Alina Górecka, prezes Wielkopolskiej Okręgowej Rady Aptekarskiej, w piśmie do premiera Mateusza Morawickiego domaga się poszerzenia listy podmiotów, które mogą skorzystać z pomocy rządowej w ramach tarczy 6.0 o podmioty, które w ramach działalności gospodarczej prowadzą apteki.
Według niej wiele aptek ogólnodostępnych prowadzonych przy przychodniach lekarskich jest na skraju upadłości ze względu na zamknięcie tych poradni i wykonywanie świadczeń zdrowotnych wyłącznie w drodze elektronicznej lub teleporad. Taka sytuacja trwa od marca 2020 roku.
– Pacjenci nie przychodzą do poradni, a zatem nie przychodzą do apteki posadowionej w budynku poradni lub obok niej – czytamy w piśmie Aliny Góreckiej, prezes Wielkopolskiej Okręgowej Rady Aptekarskiej do premiera Mateusza Morawickiego.
Problem nie dotyczy jednak tylko aptek przy przychodniach.
– Apteki ogólnodostępne prowadzące działalność w obrębie szpitali, które zostały przekształcone w szpitale jednoimienne, obligatoryjnie musiały zawiesić swoją działalność. Nie wiadomo, kiedy będą mogły ją wznowić. Są zamknięte od marca 2020 roku – informuje Alina Górecka.
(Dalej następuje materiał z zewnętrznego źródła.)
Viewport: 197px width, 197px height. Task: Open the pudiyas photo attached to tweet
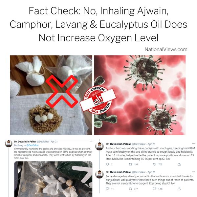tap(53, 179)
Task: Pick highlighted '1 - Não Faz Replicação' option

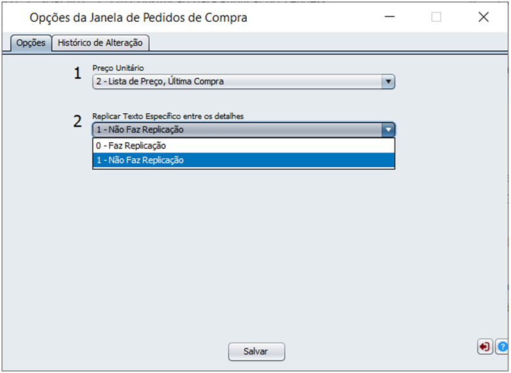Action: tap(244, 160)
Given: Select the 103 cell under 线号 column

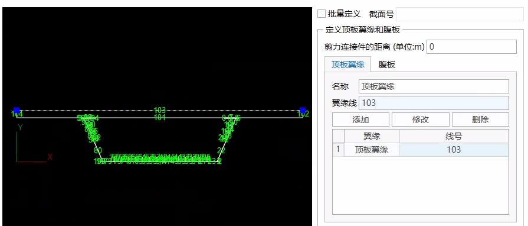Looking at the screenshot, I should 454,150.
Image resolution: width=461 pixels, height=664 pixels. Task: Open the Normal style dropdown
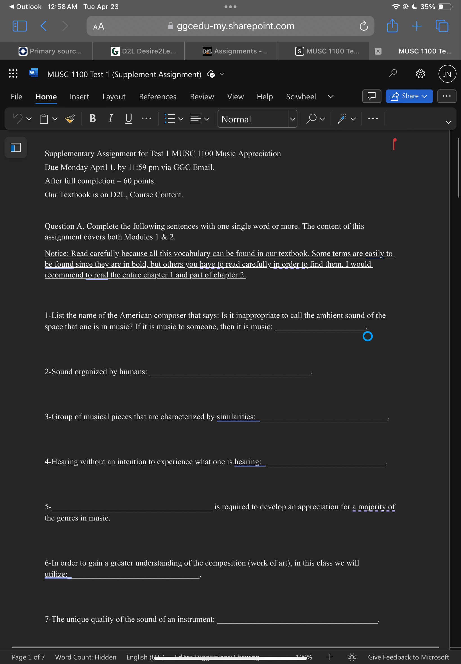click(292, 119)
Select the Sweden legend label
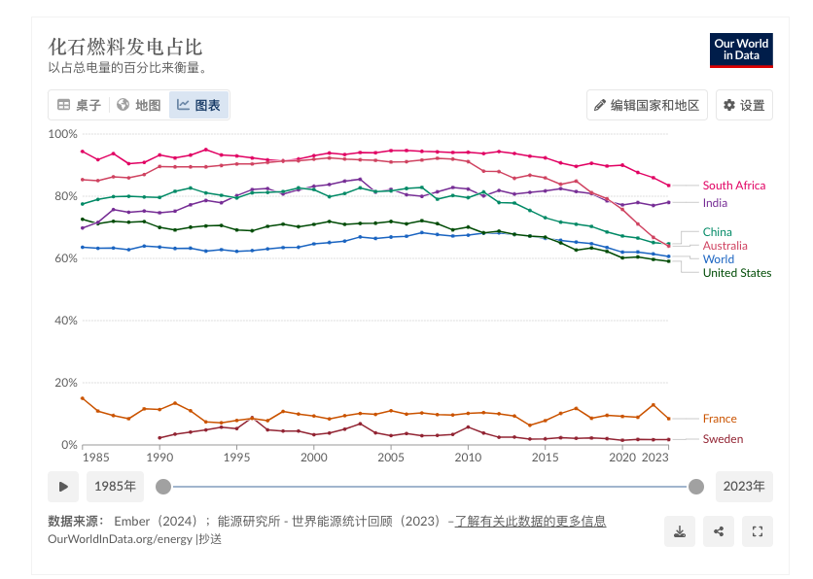Viewport: 813px width, 579px height. (x=723, y=439)
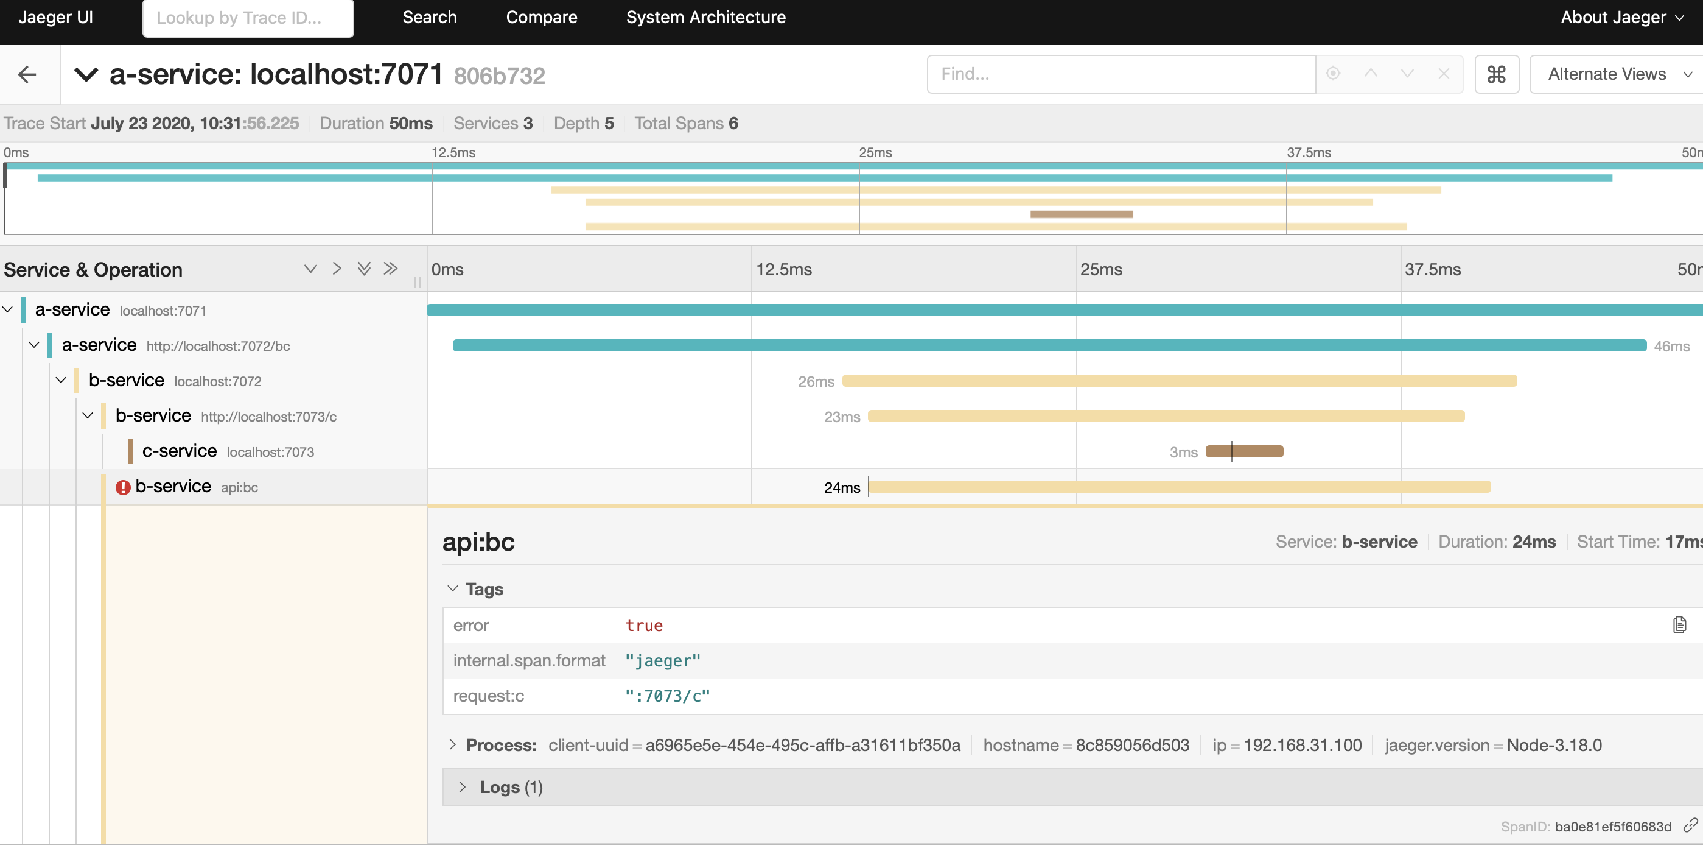Copy the error tag row with copy icon
Screen dimensions: 1703x854
[x=1679, y=624]
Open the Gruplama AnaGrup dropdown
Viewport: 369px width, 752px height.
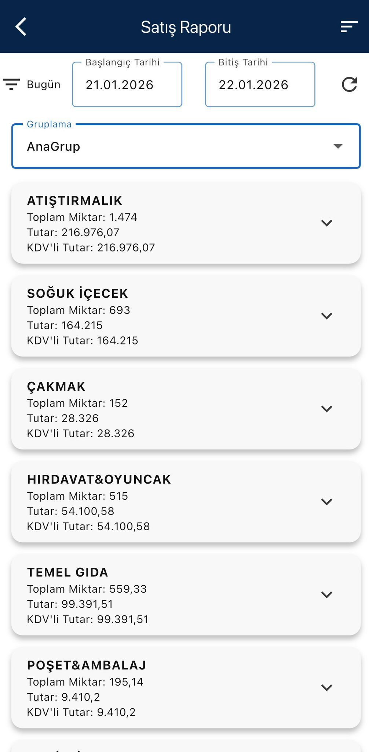176,147

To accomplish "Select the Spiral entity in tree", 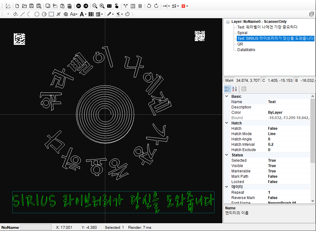I will (242, 33).
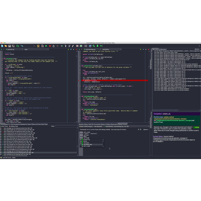Click the Restart Debug circular arrow icon
This screenshot has width=201, height=201.
click(53, 46)
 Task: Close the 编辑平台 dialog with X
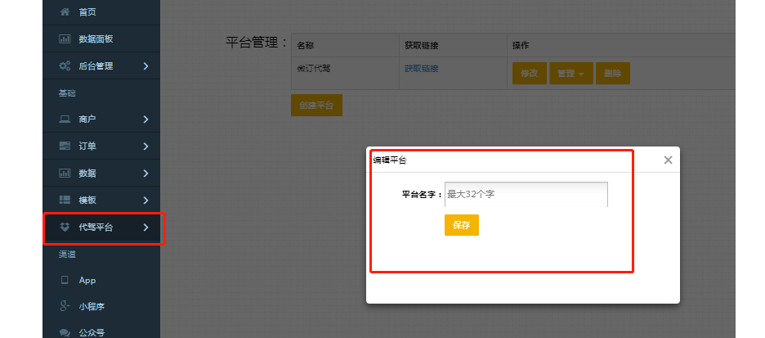tap(668, 160)
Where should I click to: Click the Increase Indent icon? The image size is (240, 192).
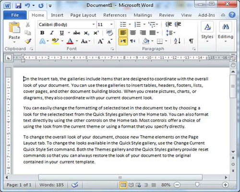178,24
W swoim piśmie zaznacza również, że apteki prowadzące działalność przy szpitalach i na ich terenie zanotowały znaczne spadki obrotów ze względu na ograniczenie działalności samych szpitali, poradni przyszpitalnych, zakaz odwiedzin chorych oraz ograniczenie możliwości przebywania obywateli na terenie szpitali.
– Apteki te są często w dramatycznej sytuacji i grozi im bezpowrotne zakończenie działalności, jeśli nie będą miały możliwości skorzystania z pomocy rządowej w ramach tarczy 6.0 na warunkach dotyczących przedsiębiorców, których ona aktualnie dotyczy – podsumowuje prezes Wielkopolskiej Okręgowej Rady Aptekarskiej.